▸ Work order 1
Give every date-and-time stamp that appears in the ringworm forum thread.
▸ Work order 2
Copy word for word the part of the ringworm forum thread between "View Full Version" and "looking way better.", inclusive.

▸ Study text
------------------------------------------------------------------------

View Full Version : Ringworm??
02-07-2005, 06:38 PM
What happens when you get ringworm? How long does it take before you can wrestle again? Thanks
02-07-2005, 07:49 PM
last year i had it my first and last time and it was on my cheek and it was dime sized and hollow in the middle and it took a week/ week 1/2 with prescription medicine
02-08-2005, 08:15 PM
I used to live in a big wrestling town and then moved away and the head wrestling coach at the school(Healy) taught me a neat trick. Take a regualar paper towel, put some mr. Clean on it, and press it against ur arm for about a minute. Do it 2 or 3 times in a night starting at like 6, and ur last one should be right b4 u go to sleep. When u wake up, it will be dead and already disappearing. In 2 days it will be completely gone so u cant see it. But after that night, it will be non-contagious and already looking way better.
02-19-2005, 05:25 PM
I can't believe no adults responded to this. First, if you got ring worm, I hope your coaches know about it and the source has been determined so it can be prevented from your whole team's infection. Second, seek a physician to cure it, don't do it yourself, especially with Mr. Clean, are you nuts!!! Educate yourself on the infection and others similar to it.

------------------------------------------------------------------------

▸ Supplied material
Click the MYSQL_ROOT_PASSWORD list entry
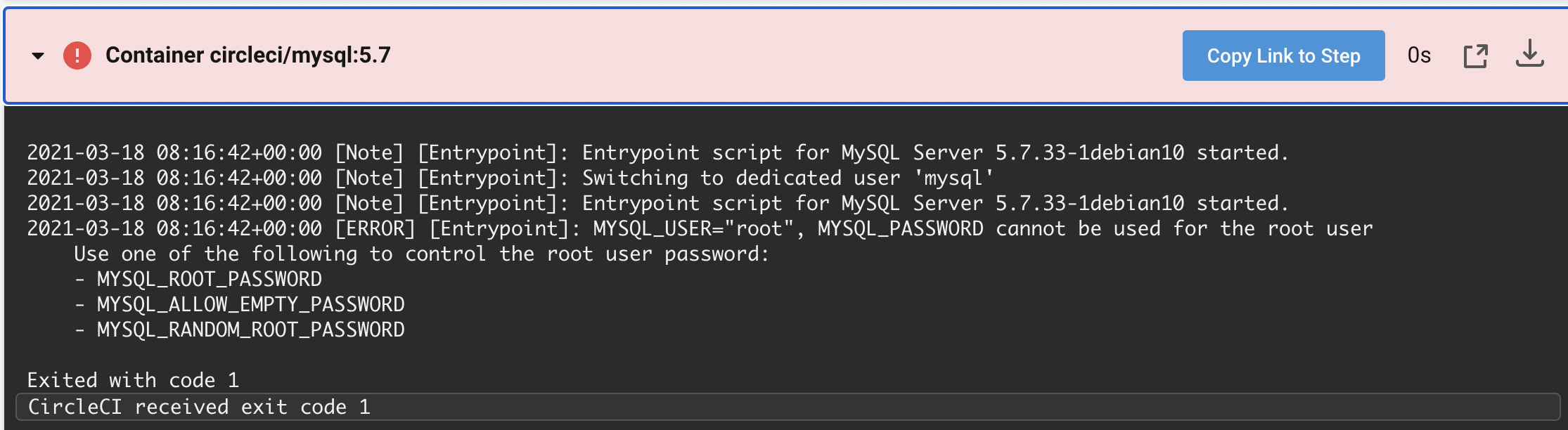Viewport: 1568px width, 430px height. click(x=209, y=280)
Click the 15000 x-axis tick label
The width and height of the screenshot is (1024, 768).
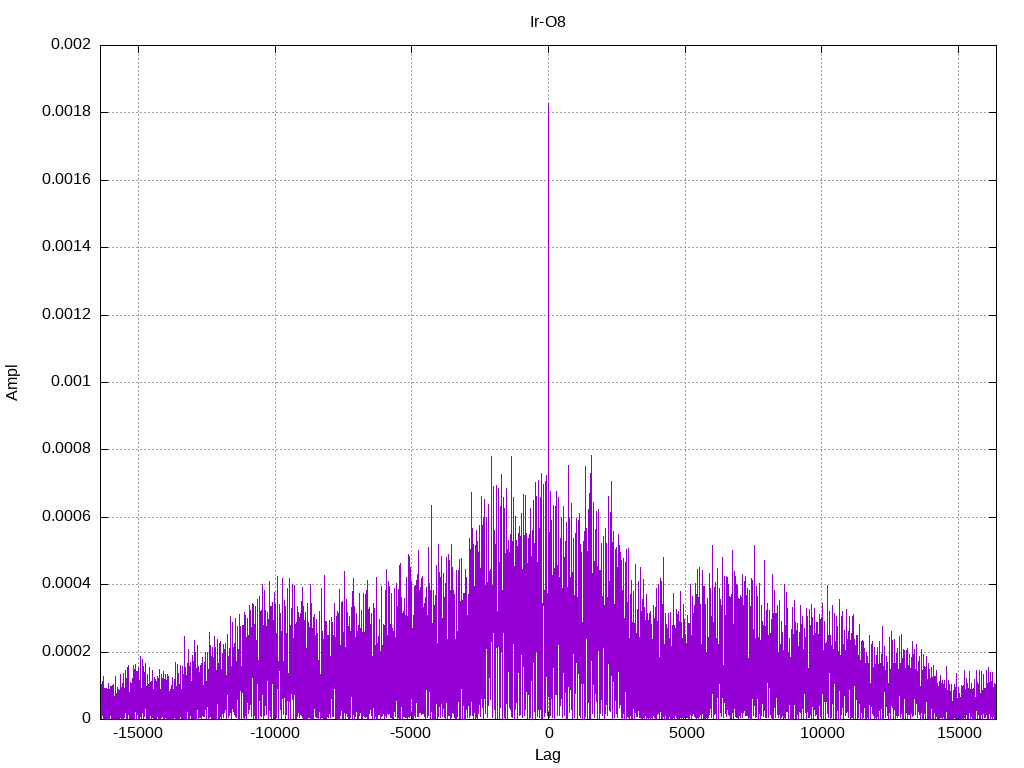click(x=959, y=733)
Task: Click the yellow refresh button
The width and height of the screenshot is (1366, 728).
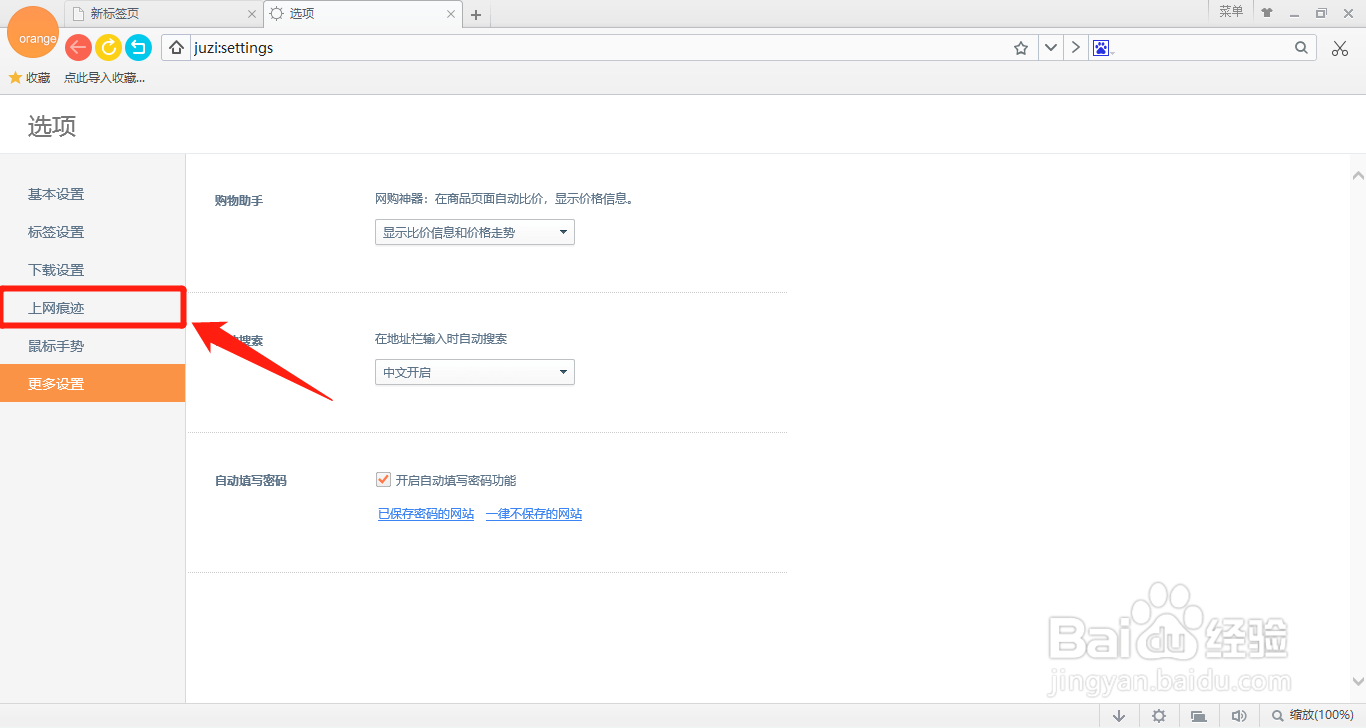Action: click(108, 47)
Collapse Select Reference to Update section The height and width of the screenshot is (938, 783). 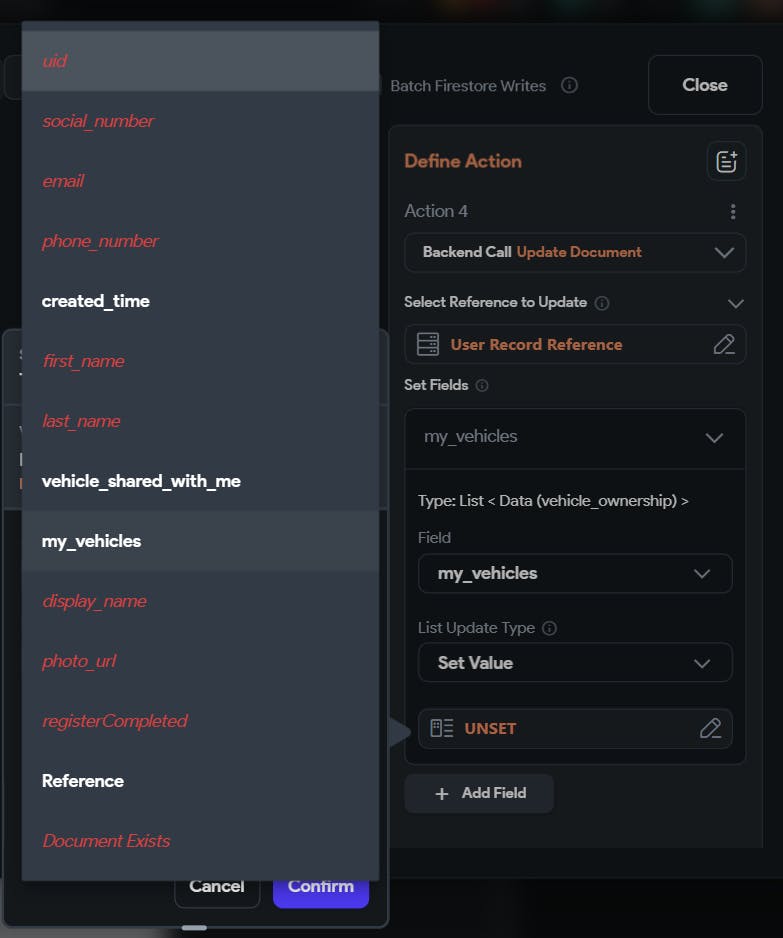(736, 302)
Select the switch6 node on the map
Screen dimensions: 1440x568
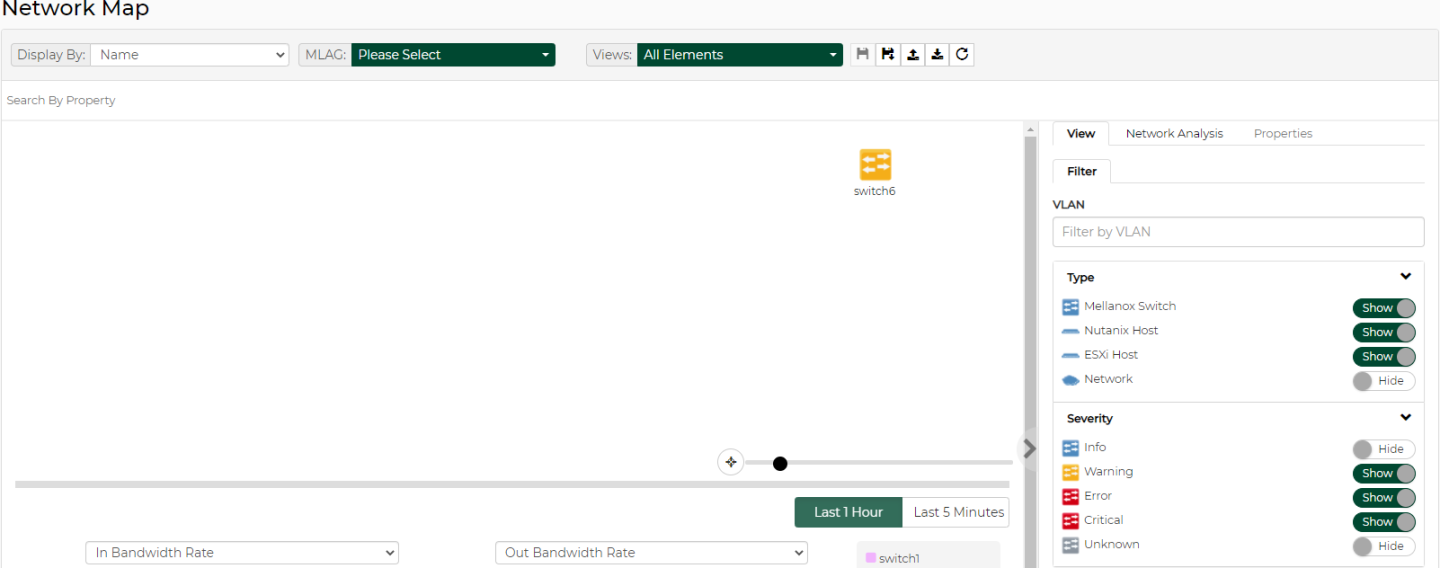point(875,166)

------------------------------------------------------------------------

▸ Answer box 1
02-07-2005, 06:38 PM
02-07-2005, 07:49 PM
02-08-2005, 08:15 PM
02-19-2005, 05:25 PM

▸ Answer box 2
View Full Version : Ringworm??
02-07-2005, 06:38 PM
What happens when you get ringworm? How long does it take before you can wrestle again? Thanks
02-07-2005, 07:49 PM
last year i had it my first and last time and it was on my cheek and it was dime sized and hollow in the middle and it took a week/ week 1/2 with prescription medicine
02-08-2005, 08:15 PM
I used to live in a big wrestling town and then moved away and the head wrestling coach at the school(Healy) taught me a neat trick. Take a regualar paper towel, put some mr. Clean on it, and press it against ur arm for about a minute. Do it 2 or 3 times in a night starting at like 6, and ur last one should be right b4 u go to sleep. When u wake up, it will be dead and already disappearing. In 2 days it will be completely gone so u cant see it. But after that night, it will be non-contagious and already looking way better.